Record extracts:
::::::::
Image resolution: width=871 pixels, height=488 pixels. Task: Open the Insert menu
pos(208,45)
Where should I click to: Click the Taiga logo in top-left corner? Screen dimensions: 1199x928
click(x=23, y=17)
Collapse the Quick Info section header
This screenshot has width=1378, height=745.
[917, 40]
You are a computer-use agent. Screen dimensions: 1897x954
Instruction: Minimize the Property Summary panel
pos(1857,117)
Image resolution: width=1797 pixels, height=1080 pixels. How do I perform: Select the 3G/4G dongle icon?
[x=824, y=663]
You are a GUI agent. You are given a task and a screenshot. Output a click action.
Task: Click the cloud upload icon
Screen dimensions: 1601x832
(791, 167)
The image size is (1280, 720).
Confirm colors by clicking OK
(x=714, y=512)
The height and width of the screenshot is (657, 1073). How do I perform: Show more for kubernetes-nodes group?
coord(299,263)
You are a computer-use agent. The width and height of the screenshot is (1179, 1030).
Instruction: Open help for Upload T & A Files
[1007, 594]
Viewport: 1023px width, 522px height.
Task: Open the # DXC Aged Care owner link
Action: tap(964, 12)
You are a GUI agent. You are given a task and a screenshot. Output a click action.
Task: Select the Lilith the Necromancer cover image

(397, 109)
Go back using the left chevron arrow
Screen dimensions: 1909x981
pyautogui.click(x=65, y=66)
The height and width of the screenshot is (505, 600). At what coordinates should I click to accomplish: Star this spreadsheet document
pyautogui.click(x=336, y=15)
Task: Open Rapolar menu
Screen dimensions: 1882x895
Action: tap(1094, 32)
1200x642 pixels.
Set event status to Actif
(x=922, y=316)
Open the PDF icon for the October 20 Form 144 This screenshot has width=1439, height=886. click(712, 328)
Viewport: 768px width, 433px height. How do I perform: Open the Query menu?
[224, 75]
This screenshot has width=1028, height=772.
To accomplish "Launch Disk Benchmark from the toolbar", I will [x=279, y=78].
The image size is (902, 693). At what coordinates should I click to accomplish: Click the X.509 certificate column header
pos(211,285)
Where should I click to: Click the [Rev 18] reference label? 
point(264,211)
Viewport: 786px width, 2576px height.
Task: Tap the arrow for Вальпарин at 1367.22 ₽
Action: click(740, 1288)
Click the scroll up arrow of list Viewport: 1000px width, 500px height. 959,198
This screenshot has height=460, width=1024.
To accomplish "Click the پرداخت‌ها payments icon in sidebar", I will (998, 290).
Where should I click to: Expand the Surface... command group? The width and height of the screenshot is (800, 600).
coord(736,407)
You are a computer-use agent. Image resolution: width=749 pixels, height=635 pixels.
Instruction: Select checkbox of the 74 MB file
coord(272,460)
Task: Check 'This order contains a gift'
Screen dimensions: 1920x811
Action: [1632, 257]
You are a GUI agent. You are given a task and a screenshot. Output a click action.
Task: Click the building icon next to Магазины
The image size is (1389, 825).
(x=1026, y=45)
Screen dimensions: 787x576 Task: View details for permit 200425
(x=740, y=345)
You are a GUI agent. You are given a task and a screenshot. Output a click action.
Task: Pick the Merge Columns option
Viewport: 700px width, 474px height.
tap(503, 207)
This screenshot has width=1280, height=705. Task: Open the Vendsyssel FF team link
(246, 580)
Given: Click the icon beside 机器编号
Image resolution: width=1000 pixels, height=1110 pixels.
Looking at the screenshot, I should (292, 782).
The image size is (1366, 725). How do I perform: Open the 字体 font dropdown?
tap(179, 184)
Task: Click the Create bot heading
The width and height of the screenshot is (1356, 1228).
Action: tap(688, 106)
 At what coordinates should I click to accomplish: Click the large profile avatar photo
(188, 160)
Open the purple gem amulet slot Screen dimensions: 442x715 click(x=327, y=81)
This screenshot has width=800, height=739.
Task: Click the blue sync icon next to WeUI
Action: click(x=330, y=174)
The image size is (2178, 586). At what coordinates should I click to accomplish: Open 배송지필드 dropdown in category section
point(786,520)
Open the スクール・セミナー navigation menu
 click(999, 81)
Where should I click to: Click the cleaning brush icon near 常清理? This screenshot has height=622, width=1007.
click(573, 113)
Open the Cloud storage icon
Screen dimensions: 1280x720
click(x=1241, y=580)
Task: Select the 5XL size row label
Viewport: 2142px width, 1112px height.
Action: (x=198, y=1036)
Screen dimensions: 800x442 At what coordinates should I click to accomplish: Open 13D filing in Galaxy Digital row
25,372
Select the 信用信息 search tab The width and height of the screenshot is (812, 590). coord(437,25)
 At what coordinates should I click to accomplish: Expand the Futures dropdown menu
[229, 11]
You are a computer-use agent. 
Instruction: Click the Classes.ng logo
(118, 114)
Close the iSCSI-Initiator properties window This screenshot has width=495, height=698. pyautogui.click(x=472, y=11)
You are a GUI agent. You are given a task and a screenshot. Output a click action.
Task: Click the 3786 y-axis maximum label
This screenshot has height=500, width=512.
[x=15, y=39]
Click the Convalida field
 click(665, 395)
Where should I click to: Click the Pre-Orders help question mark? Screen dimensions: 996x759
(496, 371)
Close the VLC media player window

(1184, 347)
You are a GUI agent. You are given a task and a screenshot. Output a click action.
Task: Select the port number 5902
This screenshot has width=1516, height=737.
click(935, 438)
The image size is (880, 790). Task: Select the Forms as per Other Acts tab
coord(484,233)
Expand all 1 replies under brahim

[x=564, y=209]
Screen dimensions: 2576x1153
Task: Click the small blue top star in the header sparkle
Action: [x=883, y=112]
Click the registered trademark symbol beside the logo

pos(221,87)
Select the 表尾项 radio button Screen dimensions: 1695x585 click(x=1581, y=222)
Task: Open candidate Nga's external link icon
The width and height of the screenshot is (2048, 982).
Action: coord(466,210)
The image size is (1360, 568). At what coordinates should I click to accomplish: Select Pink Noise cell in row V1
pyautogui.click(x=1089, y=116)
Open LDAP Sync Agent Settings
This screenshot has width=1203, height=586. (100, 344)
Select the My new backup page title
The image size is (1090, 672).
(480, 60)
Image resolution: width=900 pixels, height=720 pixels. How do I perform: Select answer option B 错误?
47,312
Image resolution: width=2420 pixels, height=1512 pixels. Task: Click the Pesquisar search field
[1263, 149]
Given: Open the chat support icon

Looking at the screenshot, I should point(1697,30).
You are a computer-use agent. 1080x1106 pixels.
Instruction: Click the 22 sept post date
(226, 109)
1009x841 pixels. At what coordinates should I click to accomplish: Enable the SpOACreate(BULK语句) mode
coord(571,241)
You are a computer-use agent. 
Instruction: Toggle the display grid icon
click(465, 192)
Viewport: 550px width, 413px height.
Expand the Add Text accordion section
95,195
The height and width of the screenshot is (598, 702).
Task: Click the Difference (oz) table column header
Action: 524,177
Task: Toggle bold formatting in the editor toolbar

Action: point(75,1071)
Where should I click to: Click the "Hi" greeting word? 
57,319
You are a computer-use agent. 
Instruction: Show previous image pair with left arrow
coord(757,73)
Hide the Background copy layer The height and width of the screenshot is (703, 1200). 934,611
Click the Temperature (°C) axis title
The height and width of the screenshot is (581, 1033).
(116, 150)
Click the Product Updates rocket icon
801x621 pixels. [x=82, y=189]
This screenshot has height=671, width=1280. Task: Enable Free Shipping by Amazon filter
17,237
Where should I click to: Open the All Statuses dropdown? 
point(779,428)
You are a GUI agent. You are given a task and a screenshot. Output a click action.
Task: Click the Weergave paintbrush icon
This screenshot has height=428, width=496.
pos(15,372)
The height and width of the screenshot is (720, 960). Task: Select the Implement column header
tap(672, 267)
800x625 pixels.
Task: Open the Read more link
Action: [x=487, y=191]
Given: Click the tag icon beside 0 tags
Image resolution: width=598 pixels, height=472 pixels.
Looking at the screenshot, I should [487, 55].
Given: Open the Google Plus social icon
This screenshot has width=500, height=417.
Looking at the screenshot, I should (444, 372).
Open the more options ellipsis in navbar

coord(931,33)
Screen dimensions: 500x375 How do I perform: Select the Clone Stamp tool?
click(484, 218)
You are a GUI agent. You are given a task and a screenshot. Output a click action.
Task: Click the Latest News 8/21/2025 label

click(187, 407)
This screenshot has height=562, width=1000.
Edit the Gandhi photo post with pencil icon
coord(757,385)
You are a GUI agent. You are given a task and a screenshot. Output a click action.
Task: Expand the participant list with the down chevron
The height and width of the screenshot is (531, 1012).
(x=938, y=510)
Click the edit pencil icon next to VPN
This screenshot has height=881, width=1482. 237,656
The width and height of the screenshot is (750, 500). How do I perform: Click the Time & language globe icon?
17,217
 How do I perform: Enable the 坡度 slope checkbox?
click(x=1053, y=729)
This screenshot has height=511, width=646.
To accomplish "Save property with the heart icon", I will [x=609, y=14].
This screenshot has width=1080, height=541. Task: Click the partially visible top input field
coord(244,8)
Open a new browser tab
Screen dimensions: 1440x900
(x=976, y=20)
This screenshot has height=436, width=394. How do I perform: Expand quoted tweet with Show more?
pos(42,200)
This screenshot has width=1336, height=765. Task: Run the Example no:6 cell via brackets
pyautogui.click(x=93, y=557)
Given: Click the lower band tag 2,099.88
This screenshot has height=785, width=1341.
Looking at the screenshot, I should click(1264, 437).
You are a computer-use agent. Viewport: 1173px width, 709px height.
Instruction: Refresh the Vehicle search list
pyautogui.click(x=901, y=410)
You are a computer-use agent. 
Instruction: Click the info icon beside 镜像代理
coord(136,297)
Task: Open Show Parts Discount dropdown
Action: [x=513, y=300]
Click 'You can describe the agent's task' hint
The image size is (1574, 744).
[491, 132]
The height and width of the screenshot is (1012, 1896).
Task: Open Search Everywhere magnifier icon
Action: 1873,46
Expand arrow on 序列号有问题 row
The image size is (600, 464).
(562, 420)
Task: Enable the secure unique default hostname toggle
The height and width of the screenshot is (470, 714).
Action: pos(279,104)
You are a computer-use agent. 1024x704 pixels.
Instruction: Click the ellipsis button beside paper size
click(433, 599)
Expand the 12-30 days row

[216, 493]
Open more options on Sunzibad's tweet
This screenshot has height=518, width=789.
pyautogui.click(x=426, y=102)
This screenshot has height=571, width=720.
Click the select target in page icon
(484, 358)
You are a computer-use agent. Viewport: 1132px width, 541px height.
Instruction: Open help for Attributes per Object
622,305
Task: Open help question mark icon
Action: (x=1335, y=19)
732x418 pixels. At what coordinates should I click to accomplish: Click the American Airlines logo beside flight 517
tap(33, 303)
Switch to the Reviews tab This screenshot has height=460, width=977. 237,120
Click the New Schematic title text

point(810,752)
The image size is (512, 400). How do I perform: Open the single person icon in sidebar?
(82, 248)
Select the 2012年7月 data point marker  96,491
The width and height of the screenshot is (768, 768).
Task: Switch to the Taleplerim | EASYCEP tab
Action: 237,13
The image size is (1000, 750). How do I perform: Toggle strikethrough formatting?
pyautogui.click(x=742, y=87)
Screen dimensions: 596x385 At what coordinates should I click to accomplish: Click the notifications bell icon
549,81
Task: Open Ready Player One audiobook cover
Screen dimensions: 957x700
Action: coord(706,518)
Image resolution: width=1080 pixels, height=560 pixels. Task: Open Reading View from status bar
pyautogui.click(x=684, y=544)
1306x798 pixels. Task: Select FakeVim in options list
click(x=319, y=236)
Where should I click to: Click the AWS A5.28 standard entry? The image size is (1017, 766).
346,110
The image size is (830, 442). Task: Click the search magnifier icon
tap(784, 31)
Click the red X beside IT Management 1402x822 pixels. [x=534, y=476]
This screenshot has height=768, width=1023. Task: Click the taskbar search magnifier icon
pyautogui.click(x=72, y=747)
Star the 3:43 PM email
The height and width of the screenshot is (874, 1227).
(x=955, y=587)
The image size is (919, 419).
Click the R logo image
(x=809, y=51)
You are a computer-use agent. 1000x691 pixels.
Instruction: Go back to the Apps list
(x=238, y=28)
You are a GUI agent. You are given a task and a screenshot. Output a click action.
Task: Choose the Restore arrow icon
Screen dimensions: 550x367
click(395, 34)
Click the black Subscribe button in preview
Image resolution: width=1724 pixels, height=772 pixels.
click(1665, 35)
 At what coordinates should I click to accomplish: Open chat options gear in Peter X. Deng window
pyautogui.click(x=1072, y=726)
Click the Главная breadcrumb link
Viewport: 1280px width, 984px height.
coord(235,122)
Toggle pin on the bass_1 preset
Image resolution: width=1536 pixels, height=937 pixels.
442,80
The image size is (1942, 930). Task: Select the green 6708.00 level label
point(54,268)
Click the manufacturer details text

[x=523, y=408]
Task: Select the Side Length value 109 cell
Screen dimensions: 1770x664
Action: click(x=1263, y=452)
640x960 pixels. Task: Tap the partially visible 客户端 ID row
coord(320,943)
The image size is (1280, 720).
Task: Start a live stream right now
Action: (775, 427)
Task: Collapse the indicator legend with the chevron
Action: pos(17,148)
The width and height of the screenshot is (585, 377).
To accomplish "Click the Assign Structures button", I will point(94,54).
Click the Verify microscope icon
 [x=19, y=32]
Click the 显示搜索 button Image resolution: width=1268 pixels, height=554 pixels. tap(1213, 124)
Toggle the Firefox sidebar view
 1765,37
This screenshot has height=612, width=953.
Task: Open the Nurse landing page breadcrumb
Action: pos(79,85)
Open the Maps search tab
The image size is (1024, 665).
::::::::
What you are asked to do: Show all lines from the listing above in which "will" appears.

Your response:
To accomplish "Launch Disk Benchmark from the toolbar", I will [x=279, y=78].
To accomplish "Click the پرداخت‌ها payments icon in sidebar", I will (998, 290).
To accomplish "Save property with the heart icon", I will [x=609, y=14].
To accomplish "Click the Assign Structures button", I will point(94,54).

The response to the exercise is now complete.